Нянюшка вошла и тоже присела. Выждав из приличия несколько секунд, она тоже вытащила трубку.
– Видать, вы с тетушкой Прияткой большие приятельницы?
– Она меня знает.
– А-а.
Снаружи послышалось звяканье черпака, которым очередной покупатель наливал себе варево.
Из трубки нянюшки Ягг кольцами поднимался сизый дым.
– По-моему, – наконец промолвила она, – очень немногие уходят не заплатив.
– Да.
Последовала очередная пауза.
– Небось, – продолжила нянюшка, – кое-кто даже золотом платит, драгоценными камнями, пахучими благовониями и всяким таким?
– Нет.
– Удивительно.
Нянюшка Ягг еще немного помолчала, слушая отдаленные звуки рыночной суеты и собираясь с силами.
– И как это называется?
– Гумбо.
– Вкусно.
– Знаю.
– Видно, тот, кто умеет так готовить, умеет и еще много чего… – Нянюшка Ягг сосредоточилась. – А, госпожа… Гоголь?
Она выжидающе замолкла.
– Почти что так, госпожа Ягг.
Обе женщины смотрели на призрачные силуэты друг друга как заговорщики, которые, обменявшись паролем и отзывом, ждут, что будет дальше.
– Там, откуда я родом, это называется ведьмовством, – негромко произнесла нянюшка.
– А там, откуда родом я, мы называем это вуду, – сказала госпожа Гоголь.
Изборожденный морщинами лоб нянюшки сморщился еще больше.
– Это что-то вроде возни с разными там куклами, мертвецами и прочим?
– Ровно в той же степени, в какой ведьмовство – это беготня голышом и втыкание булавок в людей, – спокойно парировала госпожа Гоголь.
– А, – отозвалась нянюшка. – Я поняла, что ты хочешь сказать.
Она неловко заерзала. В глубине души нянюшка была женщиной честной.
– Хотя… если признаться честно… – добавила она, – но только иногда… ну, может, булавочку-другую…
Госпожа Гоголь сурово кивнула.
– Ладно. Иногда… зомби-другого, – ответила она.

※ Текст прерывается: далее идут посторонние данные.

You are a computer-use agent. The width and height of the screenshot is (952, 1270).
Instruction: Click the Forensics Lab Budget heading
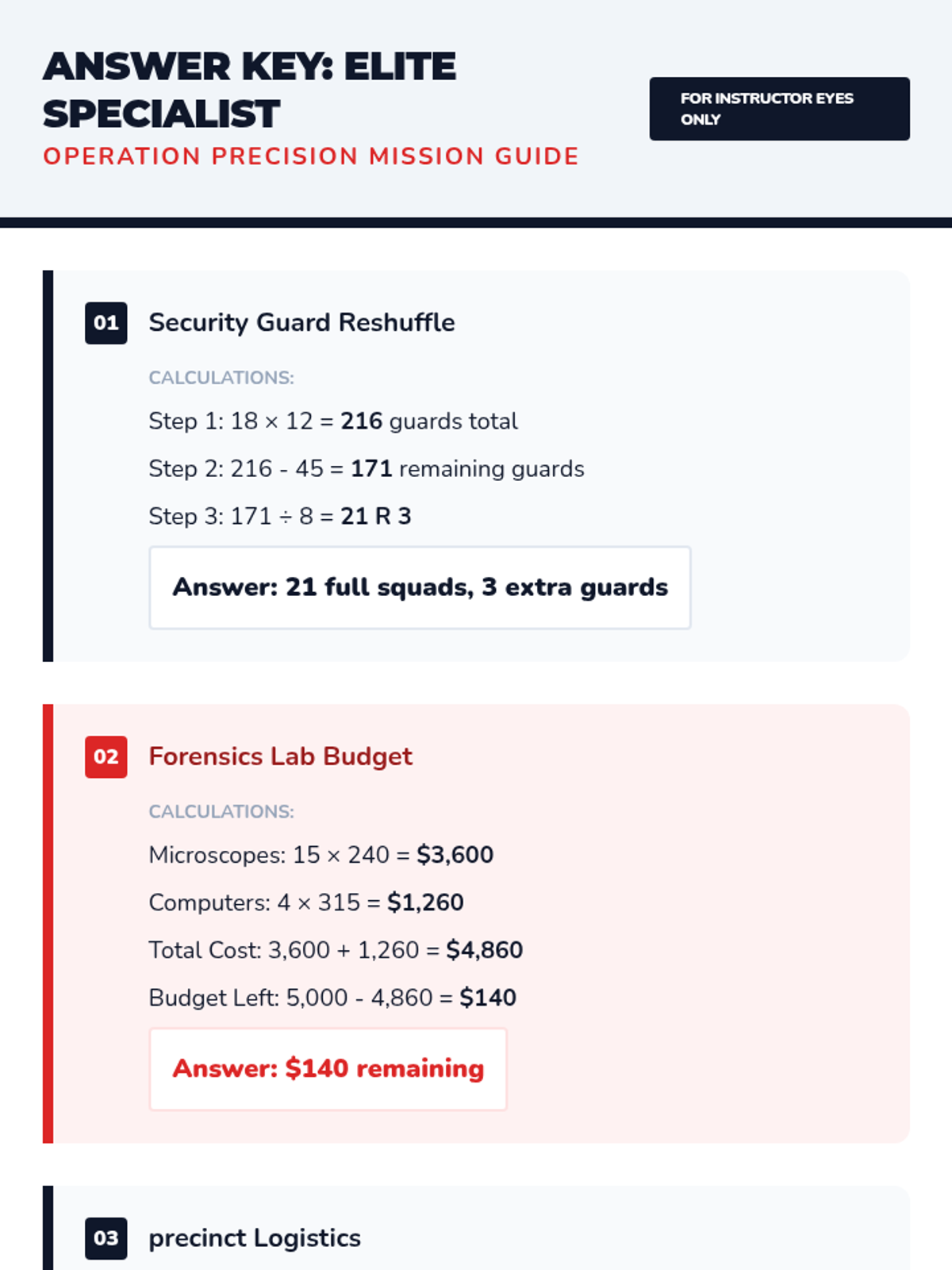click(280, 756)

– Но только когда иного выбора нет.
– Разумеется. Когда не остается выбора.
– Когда… ну, знаешь… когда люди должного уважения не выказывают и все такое…
– Когда нужно дом покрасить.
Нянюшка широко, во все зубы, улыбнулась. Госпожа Гоголь тоже улыбнулась, по зубам превзойдя ее штук на тридцать.
– Мое полное имя Гита Ягг. Но обычно меня кличут нянюшкой.
– А меня полностью зовут Эрзули Гоголь, – откликнулась госпожа Гоголь. – Но обычно меня кличут госпожой Гоголь.
– Как я понимаю, – продолжила нянюшка, – здесь заграница, так что, может, здесь совсем иная магия. Да оно и неудивительно. Деревья здесь другие, люди другие, напитки другие, с бананами, – так что и магия здесь должна быть другой. Вот я и подумала… Гита, девочка моя, учиться никогда не поздно. Да, так и подумала.